The City of St. Louis has released records of herbicides used on parks and public spaces in response to a Sunshine Law request filed in July by the Great Rivers Environmental Law Center on behalf of the St. Louis No Spray Coalition. The records reveal a toxic brew of chemicals used for weed control in the City during 2016-18, including: 850 gallons of Roundup Pro Concentrate, a compound which which has been determined to cause cancer (Park officials we spoke to by phone previously denied they use Roundup or claimed they used it "sparingly"); 180 lbs of Treflan, a pre-emergent herbicide whose active ingredient (Trifluralin) is listed as "possible carcinogen" by the EPA and has been shown by sources to be highly persistent and toxic to aquatic organisms; Sedgehammer and Prosedge, selective herbicides used to control sedge; 335 gallons of Resolute. an herbicide whose active ingredient (prodiamine) was listed as a "possible carcinogen" by the EPA in 2002 according to the Fluoride Action Network, presents an inhalation hazard and is highly persistent and very toxic to aquatic life

That's three "probable/possible carcinogens" that the City regularly sprays in its parks!

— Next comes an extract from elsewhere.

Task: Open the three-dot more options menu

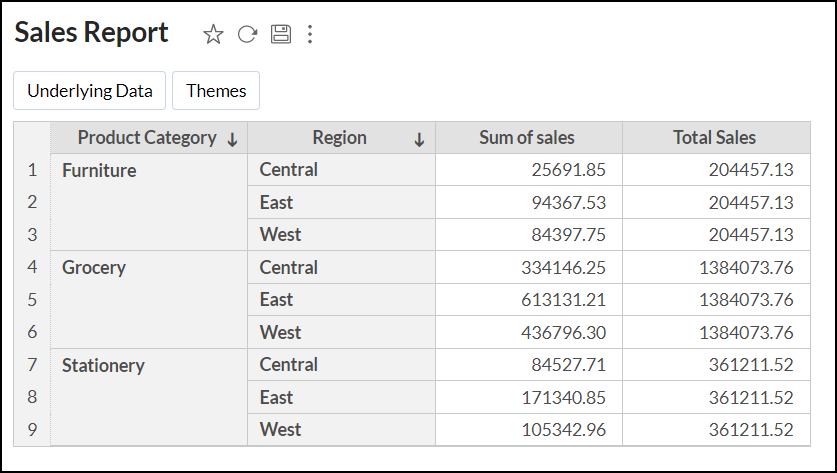Action: click(x=310, y=35)
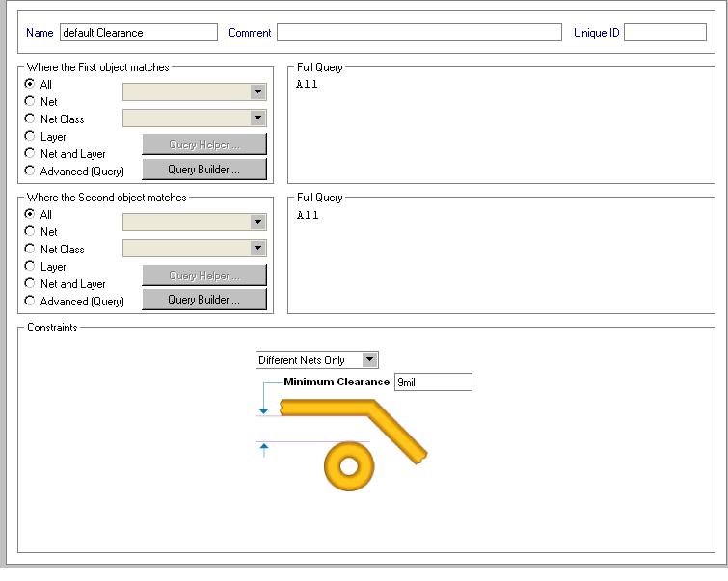Select Net radio for Second object
Image resolution: width=728 pixels, height=581 pixels.
30,231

Most notable is the records the City did not release, continuing a pattern of apparent non-compliance with and obfuscation of Sunshine Law requests :

-Despite the fact that both this Sunshine Law request and a previous one filed by the No Spray Coalition asked for “Records of pesticide (including but not limited to herbicides, insecticides, and fungicides) use by the City,” only invoices/purchase orders for herbicides were released. This is a convenient misunderstanding of what a pesticide is! We know that the Parks Dept. uses insecticides because, in answer to the earlier Sunshine Law request, they released a copy of a service request for an insecticide used for mosquito control.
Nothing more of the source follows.